Le PLFSS 2026 marque une rupture historique. Sous couvert de modernisation, le Gouvernement organise un pilotage autoritaire du système de santé et évince les syndicats médicaux, piliers de la démocratie sanitaire depuis plus de 50 ans. Le texte opère trois glissements majeurs :
- De la négociation à l’injonction : en cas d’échec des discussions, l’administration pourra fixer seule les accords conventionnels. C’est la fin du paritarisme.
- De la représentation à la marginalisation : les syndicats médicaux sont contournés au profit de structures technocratiques, déconnectées du terrain.
- De la régulation à la sanction : les « coups de rabot » tarifaires, désormais possibles unilatéralement, instaurent une médecine libérale sous surveillance permanente.
Ce PLFSS ouvre la voie à une planification étatique de l’offre de soins. Mais au-delà de ces dérives démocratiques, ce texte va échouer.
Il échouera d’abord sur le plan démographique :
- en faisant partir les médecins les plus expérimentés,
- en décourageant les jeunes de s’installer,
- en limitant encore l’accès aux soins.
Les députés qui voteront ce texte porteront une responsabilité directe devant les Français.
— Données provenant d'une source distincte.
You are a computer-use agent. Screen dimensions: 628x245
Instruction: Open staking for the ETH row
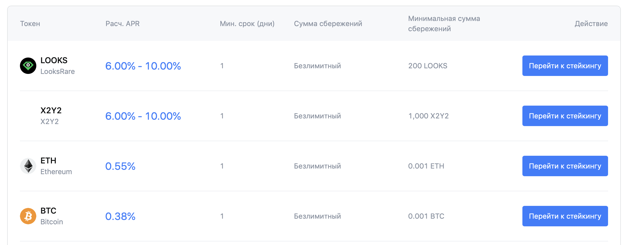point(565,166)
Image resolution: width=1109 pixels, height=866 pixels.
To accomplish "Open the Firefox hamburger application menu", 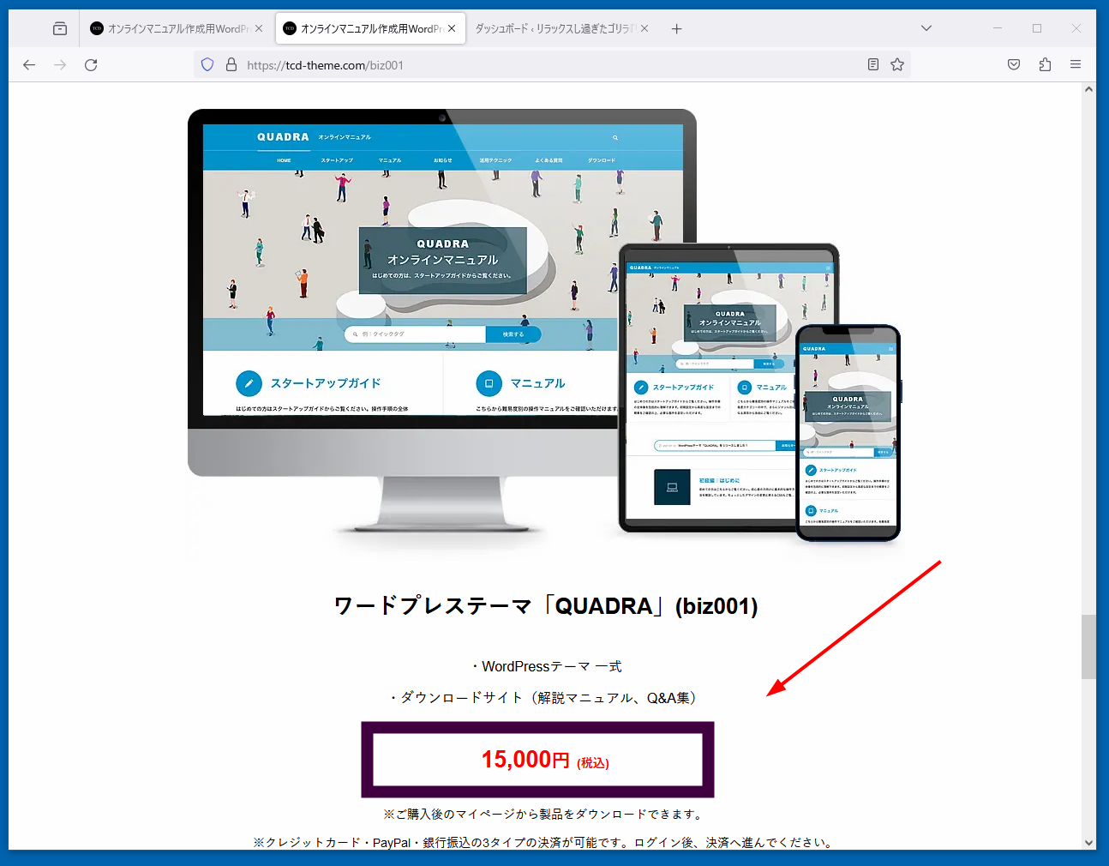I will coord(1076,64).
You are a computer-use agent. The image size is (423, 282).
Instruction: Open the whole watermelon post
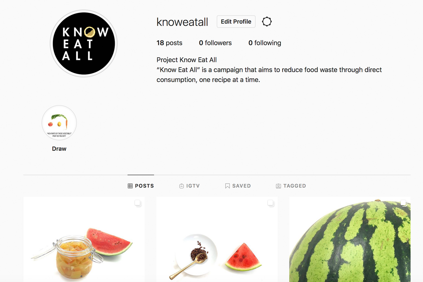(x=350, y=239)
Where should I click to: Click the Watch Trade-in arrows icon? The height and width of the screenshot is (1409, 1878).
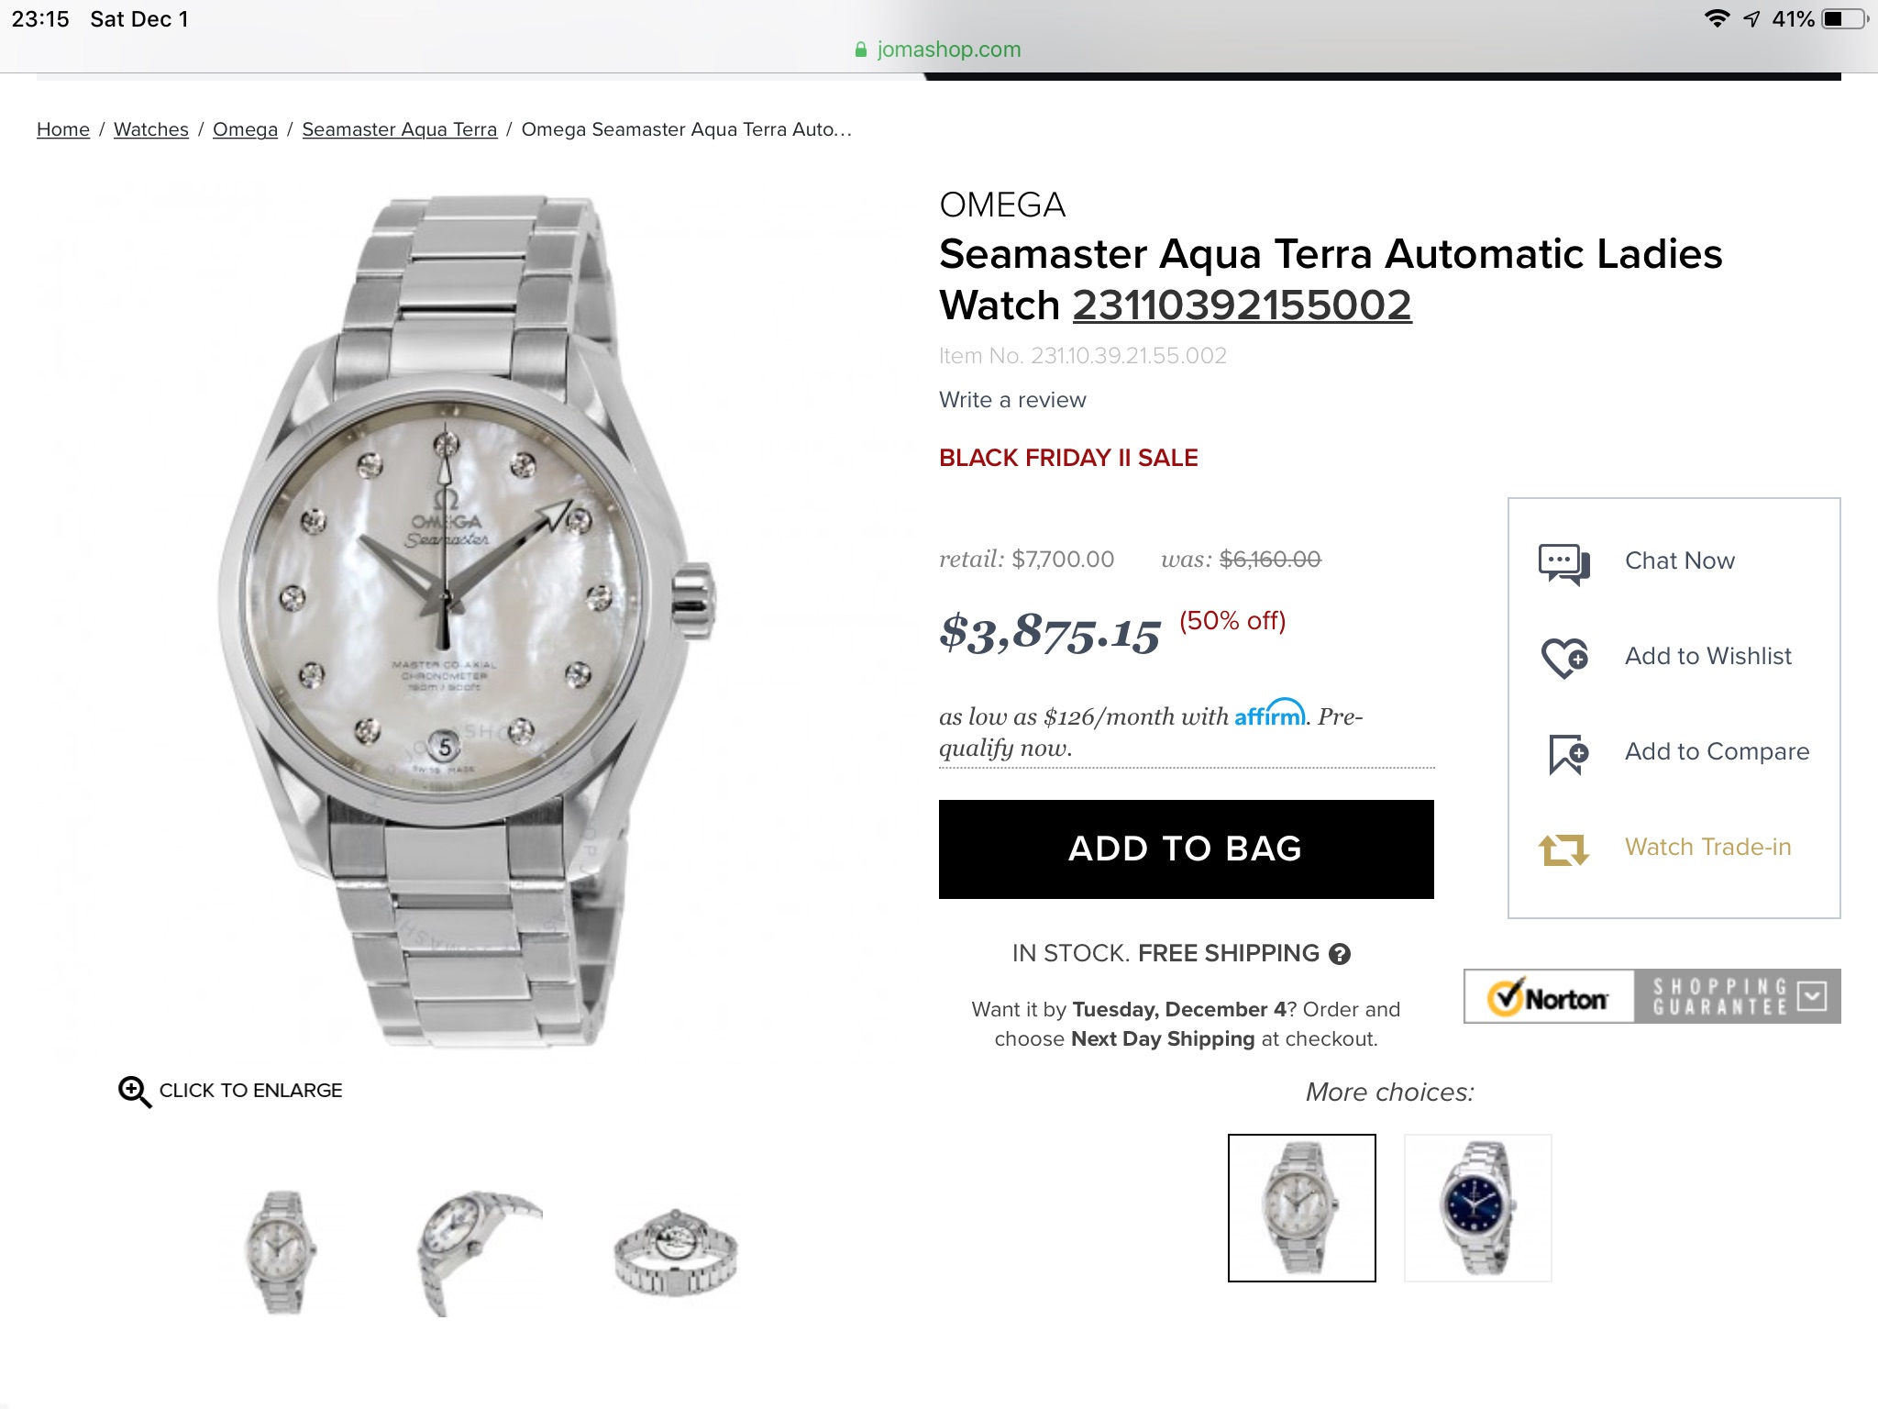(1563, 849)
Cet échec est programmé, et l’Histoire les jugera.
La CSMF refuse ce glissement vers un modèle étatisé, contraire aux besoins des patients comme à la réalité du terrain. Elle exige le retrait immédiat des dispositions qui contournent le dialogue conventionnel.
Sans retour au respect, au paritarisme et à la raison, le Gouvernement nous trouvera unis et déterminés.